Par exemple, à quoi sert-il de s'attaquer à la délinquance des jeunes si dans le même temps on ne fait rien pour que de nouvelles vagues n'arrivent pas à maturité ? Où est la politique de prévention de la délinquance à dimension familiale, sociale, culturelle et citoyenne qui s'impose et associe l'Etat, les collectivités locales et la société civile ? Un plan ambitieux de prévention précoce de la délinquance et de la détresse sociale auprès des 6-12 ans est indispensable. Cet âge nécessite des pratiques éducatives cohérentes, durables, axées sur la création et le maintien de liens stables avec les adultes. Ce qui implique notamment la création de structures de proximité, implantées dans les quartiers et à même, par des méthodes et des pratiques éducatives spécifiques, de réaliser au côté des familles un véritable travail de “co-éducation”.

Pour en arriver là, il faut déjà inverser fondamentalement la logique qui se dessine depuis quelque temps : c'est bien de la protection des individus que résultera la protection de la société !Aujourd'hui, une approche hygiéniste de la société veut que l'on coupe les branches “malades”, quitte à les affecter à tel ou tel : aux départements, les enfants en danger ; à l'Etat, les enfants délinquants. C'est bien en faisant une place à tous les enfants de France que demain la société sera mieux protégée, car respectée. [...]

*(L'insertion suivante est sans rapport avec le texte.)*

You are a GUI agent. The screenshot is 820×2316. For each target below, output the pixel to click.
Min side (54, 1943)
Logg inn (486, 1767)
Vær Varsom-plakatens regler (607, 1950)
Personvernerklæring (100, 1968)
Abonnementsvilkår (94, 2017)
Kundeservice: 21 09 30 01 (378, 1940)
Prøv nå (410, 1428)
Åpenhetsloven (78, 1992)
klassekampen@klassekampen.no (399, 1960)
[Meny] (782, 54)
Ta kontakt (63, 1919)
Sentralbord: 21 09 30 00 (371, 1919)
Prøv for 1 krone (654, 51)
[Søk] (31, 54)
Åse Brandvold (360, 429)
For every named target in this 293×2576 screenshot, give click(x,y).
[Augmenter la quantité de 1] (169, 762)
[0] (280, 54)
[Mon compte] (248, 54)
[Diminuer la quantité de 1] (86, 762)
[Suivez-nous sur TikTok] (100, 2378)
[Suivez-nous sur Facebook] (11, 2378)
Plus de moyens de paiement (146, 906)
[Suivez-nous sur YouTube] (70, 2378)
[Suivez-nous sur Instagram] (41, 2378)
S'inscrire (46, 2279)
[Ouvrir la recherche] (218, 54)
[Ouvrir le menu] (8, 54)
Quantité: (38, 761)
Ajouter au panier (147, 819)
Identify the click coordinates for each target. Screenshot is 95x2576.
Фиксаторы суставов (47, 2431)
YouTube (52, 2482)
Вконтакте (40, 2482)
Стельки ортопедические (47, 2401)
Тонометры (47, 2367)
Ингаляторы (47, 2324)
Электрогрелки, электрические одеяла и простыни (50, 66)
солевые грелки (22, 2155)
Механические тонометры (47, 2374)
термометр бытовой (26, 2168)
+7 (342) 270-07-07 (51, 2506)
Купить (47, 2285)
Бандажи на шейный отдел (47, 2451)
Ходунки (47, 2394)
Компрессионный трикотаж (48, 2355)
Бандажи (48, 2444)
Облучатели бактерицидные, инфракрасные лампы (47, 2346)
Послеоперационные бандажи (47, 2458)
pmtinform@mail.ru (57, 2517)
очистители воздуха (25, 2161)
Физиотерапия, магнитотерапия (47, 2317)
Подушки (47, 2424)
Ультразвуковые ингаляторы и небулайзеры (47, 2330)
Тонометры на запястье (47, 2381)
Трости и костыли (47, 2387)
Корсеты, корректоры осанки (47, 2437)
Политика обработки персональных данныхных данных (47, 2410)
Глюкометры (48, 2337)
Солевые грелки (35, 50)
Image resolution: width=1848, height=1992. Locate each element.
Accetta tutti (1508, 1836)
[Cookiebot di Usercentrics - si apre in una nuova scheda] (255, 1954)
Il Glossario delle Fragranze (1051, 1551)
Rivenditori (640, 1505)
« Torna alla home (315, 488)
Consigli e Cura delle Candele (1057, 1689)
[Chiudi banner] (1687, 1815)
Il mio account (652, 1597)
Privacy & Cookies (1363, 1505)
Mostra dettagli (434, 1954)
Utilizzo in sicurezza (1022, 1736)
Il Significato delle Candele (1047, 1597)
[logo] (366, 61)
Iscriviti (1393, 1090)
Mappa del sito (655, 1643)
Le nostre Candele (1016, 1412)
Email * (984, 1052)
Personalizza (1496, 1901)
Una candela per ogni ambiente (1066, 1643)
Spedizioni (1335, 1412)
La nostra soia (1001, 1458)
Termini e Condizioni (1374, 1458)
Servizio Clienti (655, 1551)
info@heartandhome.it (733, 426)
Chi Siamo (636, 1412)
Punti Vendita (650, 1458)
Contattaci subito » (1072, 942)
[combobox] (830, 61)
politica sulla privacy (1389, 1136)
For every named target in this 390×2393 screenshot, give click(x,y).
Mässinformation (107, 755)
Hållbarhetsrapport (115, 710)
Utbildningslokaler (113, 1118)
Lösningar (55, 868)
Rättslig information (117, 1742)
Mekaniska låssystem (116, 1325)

Arrêtons d'avoir peur d'une partie de la jeunesse de ce pays. Et osons reparler des droits des enfants plutôt que de réduire l'enfant à un objet de protection, sinon d'appropriation. Cela conduirait à mieux considérer la place de l'enfance dans ce dispositif qui lui est destiné.

Ces quelques réflexions illustrent combien il est d'actualité de lancer une vraie réflexion sur la modernisation de ce dispositif. Avec bien d'autres, nous appelons à ce débat politique régulièrement escamoté. »

Claude Roméo et Jean-Pierre Rosenczveig Claude Roméo : Conseil général de Seine-Saint-Denis - Direction de l'enfance et de la famille - BP 193 - 93003 Bobigny cedex -Tél. 01 43 93 80 00. Jean-Pierre Rosenczveig : Tribunal pour enfants - 173, avenue Paul-Vaillant-Couturier - 93000 Bobigny - Tél.01 48 95 13 93.

Notes

(1)  Et auteur en 2001 du rapport L'évolution des relations parents-enfants- professionnels dans le cadre de la protection de l'enfance - Voir ASH n° 2236 du 9-11-01.

(2)  Et auteur du Dispositif français de protection de l'enfance - Ed. Jeunesse et Droit, 2004.

(3)  Voir ASH n° 2198 du 19-01-01.

(4)  Ce fut le cas des « Nouvelles orientations pour le travail social » de la ministre des Affaires sociales Nicole Questiaux en 1982.